The end result of such thinking is a political landscape which continues to be dominated by party-reared dinosaurs and a culture of insider trading that would, ideally, be off limits to all meddling women and outsiders in general. Mrs. Tymoshenko has certainly not made it any easier for the old guard to swallow her dominance. While female politicians in the West have traditionally donned trouser suits and toned down the glamour, the Prime Minister has gone in completely the opposite direction, parading her turbo-charged femininity like a badge of honour.
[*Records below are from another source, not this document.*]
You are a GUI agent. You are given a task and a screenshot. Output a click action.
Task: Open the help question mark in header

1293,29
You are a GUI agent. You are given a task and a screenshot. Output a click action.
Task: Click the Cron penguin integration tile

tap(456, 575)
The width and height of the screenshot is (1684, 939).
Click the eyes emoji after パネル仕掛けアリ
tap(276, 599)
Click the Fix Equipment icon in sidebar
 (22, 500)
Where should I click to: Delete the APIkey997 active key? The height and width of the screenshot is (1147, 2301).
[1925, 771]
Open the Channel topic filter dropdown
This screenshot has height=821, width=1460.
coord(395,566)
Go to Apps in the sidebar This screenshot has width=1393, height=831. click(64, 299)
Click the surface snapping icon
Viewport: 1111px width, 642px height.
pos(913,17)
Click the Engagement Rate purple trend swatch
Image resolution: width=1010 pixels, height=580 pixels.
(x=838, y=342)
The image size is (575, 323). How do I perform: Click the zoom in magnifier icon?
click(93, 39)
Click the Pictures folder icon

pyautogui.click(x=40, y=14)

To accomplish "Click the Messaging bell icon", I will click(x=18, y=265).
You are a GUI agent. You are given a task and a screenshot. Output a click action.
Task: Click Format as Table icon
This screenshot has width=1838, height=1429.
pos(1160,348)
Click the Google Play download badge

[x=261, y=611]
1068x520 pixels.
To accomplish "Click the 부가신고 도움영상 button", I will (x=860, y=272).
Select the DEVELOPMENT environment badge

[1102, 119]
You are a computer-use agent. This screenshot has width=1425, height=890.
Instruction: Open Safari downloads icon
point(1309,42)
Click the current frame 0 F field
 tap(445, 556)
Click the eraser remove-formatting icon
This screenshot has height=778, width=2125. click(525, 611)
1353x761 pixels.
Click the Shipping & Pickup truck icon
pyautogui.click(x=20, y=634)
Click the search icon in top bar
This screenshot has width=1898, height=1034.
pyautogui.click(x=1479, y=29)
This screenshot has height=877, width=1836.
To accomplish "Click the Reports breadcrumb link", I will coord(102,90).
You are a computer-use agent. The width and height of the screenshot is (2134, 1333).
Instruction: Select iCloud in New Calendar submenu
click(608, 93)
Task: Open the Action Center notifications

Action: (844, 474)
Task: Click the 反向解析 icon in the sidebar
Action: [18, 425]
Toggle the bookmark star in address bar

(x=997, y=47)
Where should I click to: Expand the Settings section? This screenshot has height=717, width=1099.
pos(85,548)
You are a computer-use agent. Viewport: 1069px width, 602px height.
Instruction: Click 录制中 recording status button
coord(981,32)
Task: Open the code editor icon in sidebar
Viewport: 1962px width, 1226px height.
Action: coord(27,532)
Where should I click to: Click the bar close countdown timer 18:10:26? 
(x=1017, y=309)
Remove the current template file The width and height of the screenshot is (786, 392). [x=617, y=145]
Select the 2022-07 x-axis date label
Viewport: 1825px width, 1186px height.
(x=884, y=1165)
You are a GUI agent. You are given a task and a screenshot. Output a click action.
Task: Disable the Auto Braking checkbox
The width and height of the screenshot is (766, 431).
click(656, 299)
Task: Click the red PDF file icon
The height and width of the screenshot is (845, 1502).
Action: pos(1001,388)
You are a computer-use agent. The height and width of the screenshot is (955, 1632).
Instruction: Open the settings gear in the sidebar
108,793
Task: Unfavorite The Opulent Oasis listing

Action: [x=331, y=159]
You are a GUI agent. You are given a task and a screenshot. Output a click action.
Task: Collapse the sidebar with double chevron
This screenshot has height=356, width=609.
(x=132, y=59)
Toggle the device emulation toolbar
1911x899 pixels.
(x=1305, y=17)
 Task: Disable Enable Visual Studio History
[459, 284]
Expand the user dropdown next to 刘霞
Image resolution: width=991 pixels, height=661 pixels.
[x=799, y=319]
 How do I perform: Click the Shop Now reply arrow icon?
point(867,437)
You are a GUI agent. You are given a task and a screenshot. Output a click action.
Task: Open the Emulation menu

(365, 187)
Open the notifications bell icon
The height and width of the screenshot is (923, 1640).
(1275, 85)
Such a state of affairs has produced a consensus among some of Ukraine’s political elite that this is all somehow rather unfair and should be stopped. Mrs. Tymoshenko, runs the conceit, is not playing by the rules of the game. She is a maverick, an aberration. If only she could be removed, then everything could go back to normal. Luckily, such talk is no longer particularly relevant. While she may well personify the move away from the old school way of doing things, she is by no means a one-woman army. All across Ukraine ladies are dominating in the workplace to such an extent that it is surely only a matter of time before Ukraine is recognised as a world leader in female empowerment.
Dominating the workplace
At first glance Ukraine’s economy remains very much a man’s world, at least when it comes to boardroom meetings and billionaire league tables. However, while the country’s big businesses are still almost exclusively managed by males, anyone who has ever visited a Ukrainian office will confirm that behind the big bosses stands an array of female employees who utterly outnumber their male middle management colleagues. As a foreigner I used to believe that this phenomenon was largely due to the quite understandable propensity among many middle-aged expat managers for hiring attractive young girls over their male counterparts, but closer scrutiny reveals that the same pattern is repeated among the vast majority of Ukrainian-managed companies. Indeed, most offices in today’s Ukraine are so over-populated by women that you could be forgiven for thinking there was a war on somewhere and all the men folk had been sent off to fight.
The coming matriarchy
In the next five to ten years we will surely see this undercurrent sweep many men from the top positions in the country’s leading industries. What makes this all the more remarkable is the fact that it has occurred without any kind of feminist fanfare in a society where the prevailing perception of gender roles would not look out of place in the pipe and slippers world of a 1950s good housekeeping magazine. The whole concept of feminism never really caught on behind the Iron Curtain, and since the 1991 collapse the female population has shown almost no interest whatsoever in liberating themselves along Western lines. There have been no quotas or pressure groups, but the female takeover of the workplace has continued apace regardless. It often seems that Ukraine’s women have simply found it easier to come to grips with the realities of the post-Soviet world, and they have done so in a manner which puts many of their countrymen to shame.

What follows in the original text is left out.